Perdana Menteri (PM) Israel Benjamin Netanyahu mengatakan pihaknya mempertimbangkan menyetop sementara perang di Jalur Gaza untuk memfasilitasi masuknya bantuan termasuk pelepasan sandera.
Dalam pengumuman pada Selasa (7/11/2023), Netanyahu menyebut membuka opsi "jeda kecil pertempuran" di Gaza, tetapi menolak seruan gencatan senjata meskipun tekanan internasional telah meningkat.
"Jeda taktis-satu jam di sini, satu jam di sana-kita sudah mengalaminya sebelumnya," ujar Netanyahu dalam wawancara dengan media ABC News, dikutip Reuters.
"Saya kira kita akan memeriksa keadaan untuk memungkinkan barang-barang kemanusiaan masuk, atau sandera kita, sandera individu untuk pergi," tambahnya.
Netanyahu mengatakan gencatan senjata secara umum akan menghambat upaya perang negaranya. Namun klaimnya, menghentikan pertempuran karena alasan kemanusiaan, sebuah gagasan yang didukung Amerika Serikat (AS), akan dipertimbangkan berdasar keadaan.
"Tetapi menurut saya tidak akan ada gencatan senjata secara umum," tambahnya.
Pasukan Israel dan kelompok Hamas melakukan pertempuran jarak dekat di kota Gaza.
Netanyahu pun mengatakan bahwa ketika konflik selesai "Israel akan memikul tanggung jawab keamanan secara keseluruhan (di Gaza)". Ini berarti Israel akan menjadi otoritas yang mengatur wilayah itu.
Di sisi lain, PM Otoritas Palestina Mohammad Shtayyeh menolak rencana usulan gencatan senjata dari Israel. Pasalnya syarat untuk mengakhiri perang, Israel mau membentuk otoritas transisi yang memerintah kawasan itu.
Shtayyeh mengatakan otoritas Palestina tidak akan kembali memerintah Gaza setelah konflik Israel-Hamas tanpa perjanjian komprehensif yang mencakup Tepi Barat (West Bank) sebagai negara Palestina.
Perdana menteri sejak 2019 itu juga menekankan tidak akan bekerja sama tanpa kembali ke proses perdamaian sejati yang menghasilkan dua negara berdaulat.

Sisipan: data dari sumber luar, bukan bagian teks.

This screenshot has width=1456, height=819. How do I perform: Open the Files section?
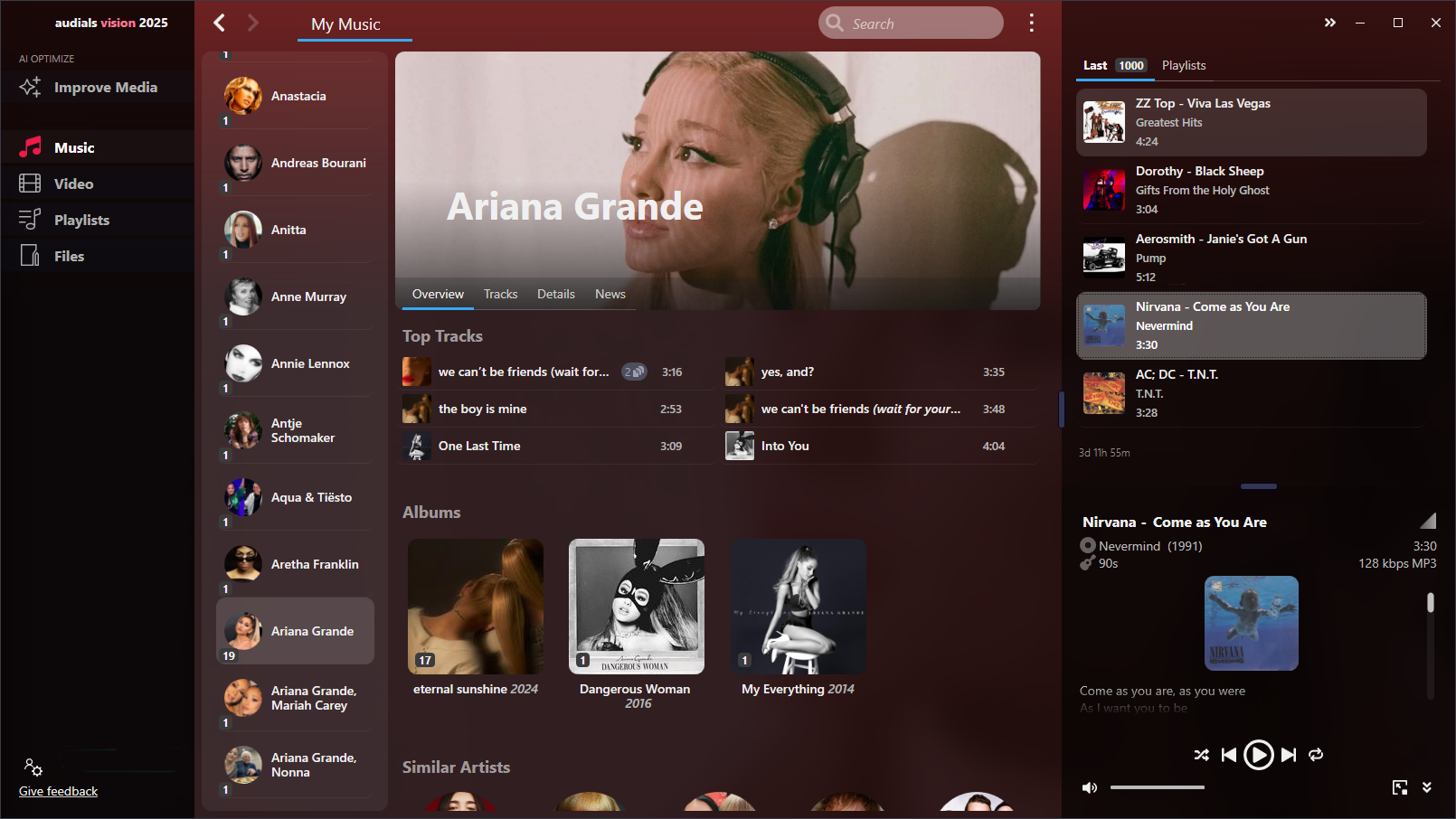pyautogui.click(x=69, y=256)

"Untuk meminta Otoritas Palestina pergi ke Gaza dan menjalankan urusan Gaza tanpa solusi politik untuk Tepi Barat, seolah-olah Otoritas Palestina akan menaiki F-16 atau tank Israel?" kata Shtayyeh, seperti dikutip dari The Guardian.
Dia menambahkan bahwa yang dibutuhkan saat ini adalah visi perdamaian yang komprehensif. "Tepi Barat membutuhkan solusi, dan kemudian menghubungkan Gaza dengan wilayah tersebut dalam kerangka solusi dua negara," katanya.

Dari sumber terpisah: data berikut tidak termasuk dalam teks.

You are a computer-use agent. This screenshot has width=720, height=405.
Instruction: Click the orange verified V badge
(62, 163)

Baca: Cerita Pilu Dokter RS Indonesia di Gaza, Bikin Hati Teriris
Adapun Rrencana Israel sendiri disebut-sebut memiliki kemungkinan melibatkan negara-negara Arab, yang mengarah pada pemulihan Otoritas Palestina (PA) yang digulingkan dari Gaza dalam kudeta Hamas pada 2007 silam.
Shtayyeh berpendapat bahwa rencana Israel untuk menjalankan wilayah tersebut menggantikan Hamas memberikan komunitas internasional pengaruh yang langka untuk kembali ke solusi dua negara yang telah dibongkar secara sistematis oleh Netanyahu selama masa jabatannya.